**MATERIAL FOR THE TASK**.

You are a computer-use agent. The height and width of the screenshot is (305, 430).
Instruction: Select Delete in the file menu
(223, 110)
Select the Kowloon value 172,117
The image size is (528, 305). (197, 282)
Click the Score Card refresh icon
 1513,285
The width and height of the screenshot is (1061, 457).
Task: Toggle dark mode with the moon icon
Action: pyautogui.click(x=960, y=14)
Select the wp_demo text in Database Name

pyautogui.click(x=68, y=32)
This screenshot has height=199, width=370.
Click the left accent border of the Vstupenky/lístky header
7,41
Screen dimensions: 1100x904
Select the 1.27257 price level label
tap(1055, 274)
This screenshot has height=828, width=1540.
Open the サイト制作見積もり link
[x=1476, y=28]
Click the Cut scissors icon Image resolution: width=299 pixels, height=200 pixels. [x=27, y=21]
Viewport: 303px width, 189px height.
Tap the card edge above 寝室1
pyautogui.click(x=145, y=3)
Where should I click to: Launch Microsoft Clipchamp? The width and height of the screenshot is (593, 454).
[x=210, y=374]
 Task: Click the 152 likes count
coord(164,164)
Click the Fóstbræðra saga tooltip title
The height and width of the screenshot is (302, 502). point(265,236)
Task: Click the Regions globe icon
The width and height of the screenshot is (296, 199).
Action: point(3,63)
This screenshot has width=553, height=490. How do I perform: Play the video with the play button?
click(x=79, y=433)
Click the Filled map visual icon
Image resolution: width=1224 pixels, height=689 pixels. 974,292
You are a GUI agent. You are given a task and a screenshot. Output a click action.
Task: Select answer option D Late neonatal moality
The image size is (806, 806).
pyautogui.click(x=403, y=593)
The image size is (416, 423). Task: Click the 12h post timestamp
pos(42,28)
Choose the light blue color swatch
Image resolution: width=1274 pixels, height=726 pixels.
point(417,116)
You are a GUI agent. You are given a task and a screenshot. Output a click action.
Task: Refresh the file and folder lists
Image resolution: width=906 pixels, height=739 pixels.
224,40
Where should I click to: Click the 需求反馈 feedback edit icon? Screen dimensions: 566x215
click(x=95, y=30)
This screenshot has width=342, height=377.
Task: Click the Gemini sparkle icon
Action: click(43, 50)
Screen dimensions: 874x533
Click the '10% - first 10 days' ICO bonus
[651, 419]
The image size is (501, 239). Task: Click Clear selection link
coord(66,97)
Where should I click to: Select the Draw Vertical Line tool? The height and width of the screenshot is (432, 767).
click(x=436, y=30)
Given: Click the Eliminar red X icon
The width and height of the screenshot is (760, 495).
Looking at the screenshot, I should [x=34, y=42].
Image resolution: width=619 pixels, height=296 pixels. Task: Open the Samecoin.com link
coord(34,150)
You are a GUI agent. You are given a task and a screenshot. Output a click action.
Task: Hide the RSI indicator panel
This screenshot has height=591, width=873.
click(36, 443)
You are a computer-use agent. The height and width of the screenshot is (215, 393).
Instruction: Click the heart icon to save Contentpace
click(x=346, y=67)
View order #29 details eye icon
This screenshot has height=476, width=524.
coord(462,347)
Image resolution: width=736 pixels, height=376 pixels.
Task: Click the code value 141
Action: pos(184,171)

**WHAT IS NEEDED**.
Rewrite all of the lines above with "Kowloon" changed to "Wan Chai", leaving everything else unchanged.

**ANSWER BELOW**.
You are a computer-use agent. The height and width of the screenshot is (305, 430).
Instruction: Select Delete in the file menu
(223, 110)
Select the Wan Chai value 172,117
The image size is (528, 305). (197, 282)
Click the Score Card refresh icon
 1513,285
The width and height of the screenshot is (1061, 457).
Task: Toggle dark mode with the moon icon
Action: pyautogui.click(x=960, y=14)
Select the wp_demo text in Database Name

pyautogui.click(x=68, y=32)
This screenshot has height=199, width=370.
Click the left accent border of the Vstupenky/lístky header
7,41
Screen dimensions: 1100x904
Select the 1.27257 price level label
tap(1055, 274)
This screenshot has height=828, width=1540.
Open the サイト制作見積もり link
[x=1476, y=28]
Click the Cut scissors icon Image resolution: width=299 pixels, height=200 pixels. [x=27, y=21]
Viewport: 303px width, 189px height.
Tap the card edge above 寝室1
pyautogui.click(x=145, y=3)
Where should I click to: Launch Microsoft Clipchamp? The width and height of the screenshot is (593, 454).
[x=210, y=374]
 Task: Click the 152 likes count
coord(164,164)
Click the Fóstbræðra saga tooltip title
The height and width of the screenshot is (302, 502). point(265,236)
Task: Click the Regions globe icon
The width and height of the screenshot is (296, 199).
Action: point(3,63)
This screenshot has width=553, height=490. How do I perform: Play the video with the play button?
click(x=79, y=433)
Click the Filled map visual icon
Image resolution: width=1224 pixels, height=689 pixels. 974,292
You are a GUI agent. You are given a task and a screenshot. Output a click action.
Task: Select answer option D Late neonatal moality
The image size is (806, 806).
pyautogui.click(x=403, y=593)
The image size is (416, 423). Task: Click the 12h post timestamp
pos(42,28)
Choose the light blue color swatch
Image resolution: width=1274 pixels, height=726 pixels.
point(417,116)
You are a GUI agent. You are given a task and a screenshot. Output a click action.
Task: Refresh the file and folder lists
Image resolution: width=906 pixels, height=739 pixels.
224,40
Where should I click to: Click the 需求反馈 feedback edit icon? Screen dimensions: 566x215
click(x=95, y=30)
This screenshot has width=342, height=377.
Task: Click the Gemini sparkle icon
Action: click(43, 50)
Screen dimensions: 874x533
Click the '10% - first 10 days' ICO bonus
[651, 419]
The image size is (501, 239). Task: Click Clear selection link
coord(66,97)
Where should I click to: Select the Draw Vertical Line tool? The height and width of the screenshot is (432, 767).
click(x=436, y=30)
Given: Click the Eliminar red X icon
The width and height of the screenshot is (760, 495).
Looking at the screenshot, I should [x=34, y=42].
Image resolution: width=619 pixels, height=296 pixels. Task: Open the Samecoin.com link
coord(34,150)
You are a GUI agent. You are given a task and a screenshot. Output a click action.
Task: Hide the RSI indicator panel
This screenshot has height=591, width=873.
click(36, 443)
You are a computer-use agent. The height and width of the screenshot is (215, 393).
Instruction: Click the heart icon to save Contentpace
click(x=346, y=67)
View order #29 details eye icon
This screenshot has height=476, width=524.
coord(462,347)
Image resolution: width=736 pixels, height=376 pixels.
Task: Click the code value 141
Action: pos(184,171)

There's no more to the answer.